Éramos adversarios. Nos miramos breve instante en silencio, con esa sorpresa natural en todo encuentro imprevisto; y acaso esperando que, lejos de nuestras respectivas líneas donde el mismo ardor estimula los hombres al combate y los hace insensibles al exterminio cierta conciencia de su irresponsabilidad en la acción colectiva; lejos de allí, donde no es la intención calculada y fría la que mata, sino las pasiones en conjunto y en común excitadas, hasta el punto de ignorarse a qué cuerpo irá la bala, cuando se ataca la pieza o se muerde el cartucho; ¡lejos del fuego que se expande y comunica en la multitud, haciéndola sentir como un solo corazón y agitarse como un solo brazo, depondríamos nuestras diferencias, en holocausto a esa idea de justicia que reposa en el fondo de nuestro ser, oprimida por las demás, pero que al surgir e imponerse a los rencores y a los instintos nos humilla en la intimidad de su confidencia haciéndonos verdaderamente humanos!

No parece que él pensara así. La sorpresa duró poco. Impulsáronle quizás mi juventud temprana, su hábito de mando, su dominio sobre la hueste, que el prestigio arrastra y el ceño del caudillo impone; y amagándome con su lanza, me intimó que le abriese camino, o me rindiera. Ni una, ni otra cosa era posible. Yo tenía que pasar forzosamente. Advertido de esta decisión, precipitó su tordillo negro sobre mí con el mayor denuedo, obligándome a apoyar grupas contra los árboles para evitar con el ímpetu del encuentro el ser arrancado de la silla.

Apenas amartillé la pistola que llevaba al arzón, el hábil jinete se inclinó sobre el cuello de su caballo, infiriéndome una lanzada en el brazo izquierdo que alcanzó a la cruceta del hierro. Hice fuego entonces, manteniendo con esfuerzo mi posición en la montura. El adversario dejó caer su lanza, deslizose por un flanco, destilándole de la frente un hilo de sangre, mientras su corcel asustado daba un gran bote y huía arrastrando del estribo el cadáver entre un torbellino de espuma...

Zelmar en esta parte de su lectura, levantó la vista impresionado, y miró a su amigo en silencio, pasándose las manos por las sienes.

Raúl, que había estado leyendo en su semblante y seguido con interés la vuelta de las páginas, alargó el brazo, y sustrajo suavemente el manuscrito, que Bafil dejara un momento en sus rodillas, diciendo:

-Te enterarás después de lo que sigue. Creo que ya has leído todo lo que puede rozarse con el hecho grave que nos preocupa.

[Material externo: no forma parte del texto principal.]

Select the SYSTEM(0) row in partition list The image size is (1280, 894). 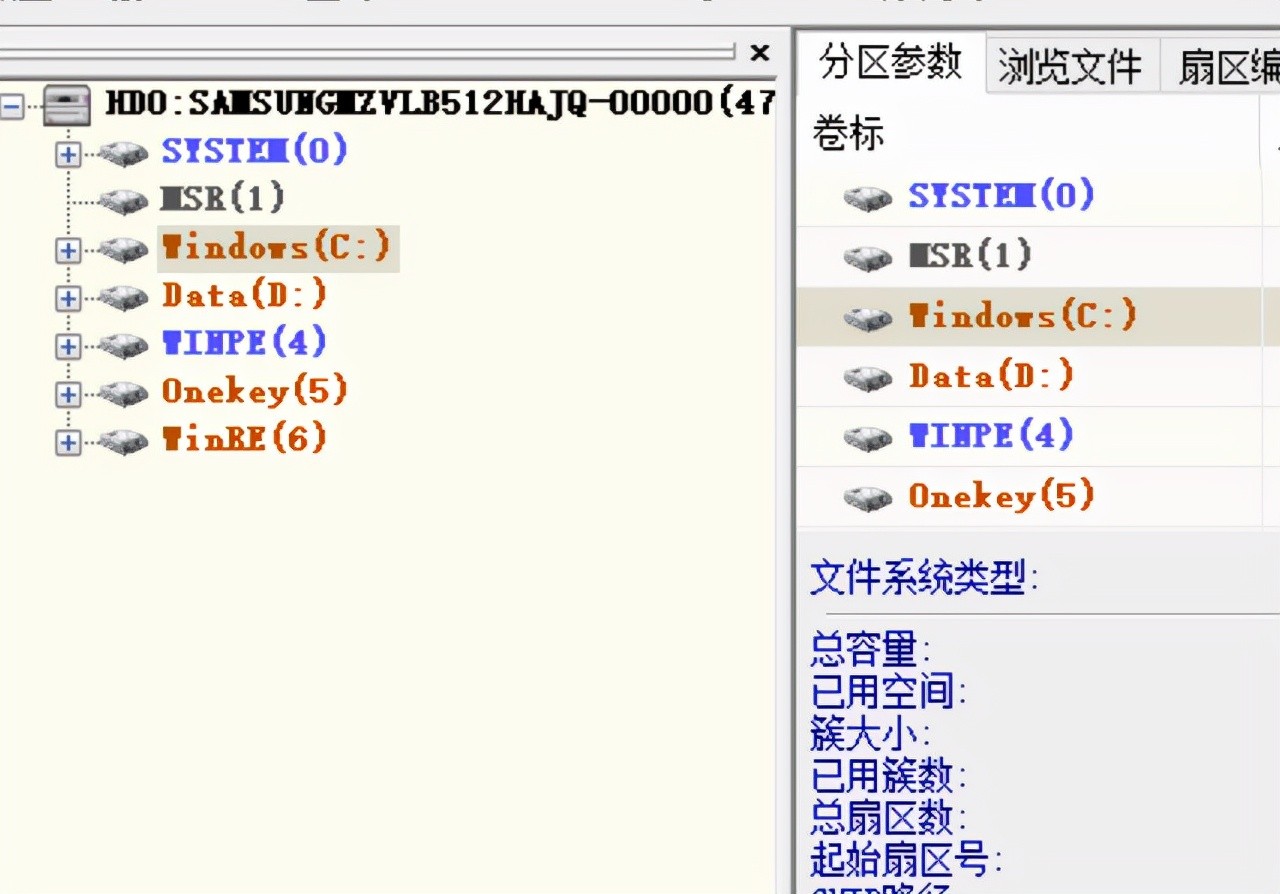click(1000, 196)
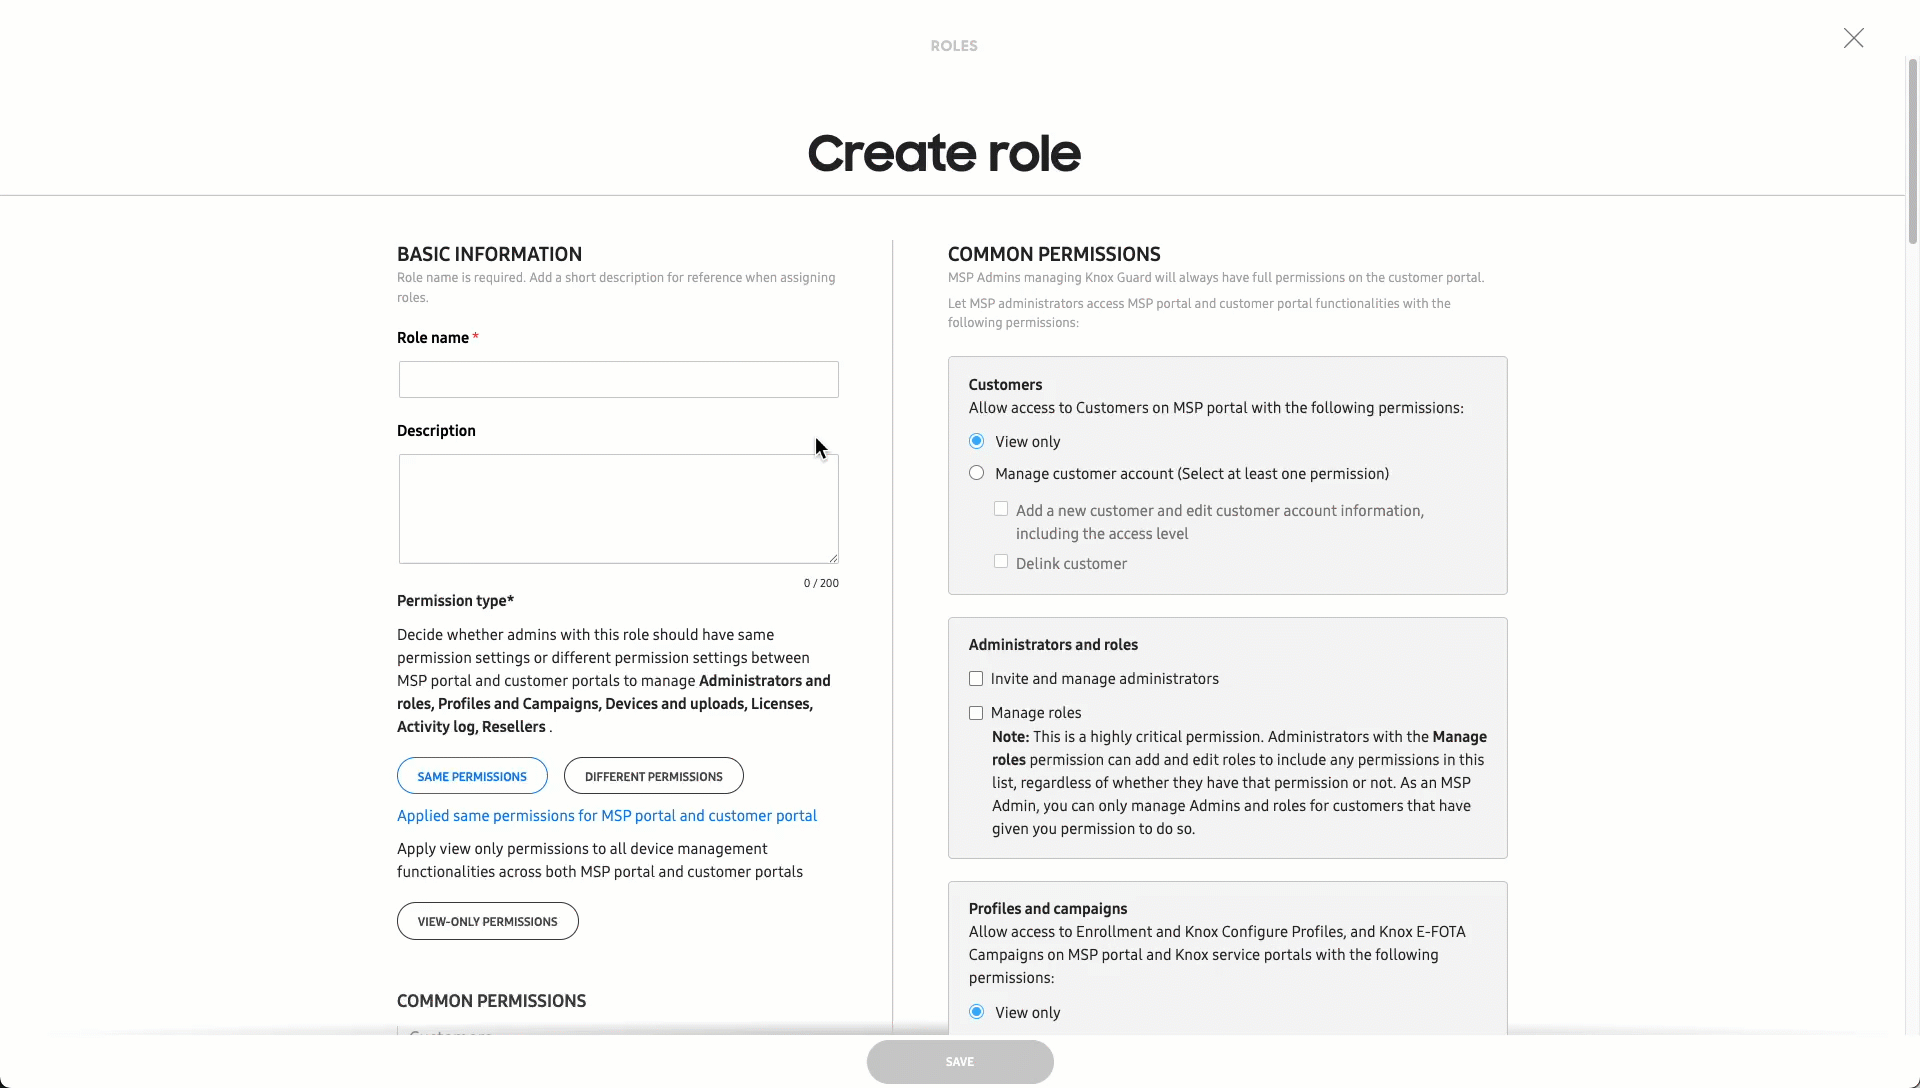Screen dimensions: 1920x1088
Task: Click the COMMON PERMISSIONS section heading
Action: click(1053, 254)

Aclararé un detalle: el jinete negro era Zambique, el liberto senil que en otros días has visto pasar por delante de la quinta, con su cesto de fresas. Este ser oscuro y humilde que fue mudo testigo de mis amores y fiel esclavo de su reina, ya no existe. ¿Necesitaré nombrarte a la dama de la casa de campo, y al bizarro caudillo muerto en el vado?

-Infiero que la dama fuese la señora de Nerva, y Delfor, el caballero -contestó Zelmar meditabundo-. ¡Bravo problema, destino raro, singular leyenda!

Tras de estas palabras se dirigió a la ventana, y paseando una mirada por la campiña, se puso a recitar en voz grave y lenta una estrofa del Ariosto.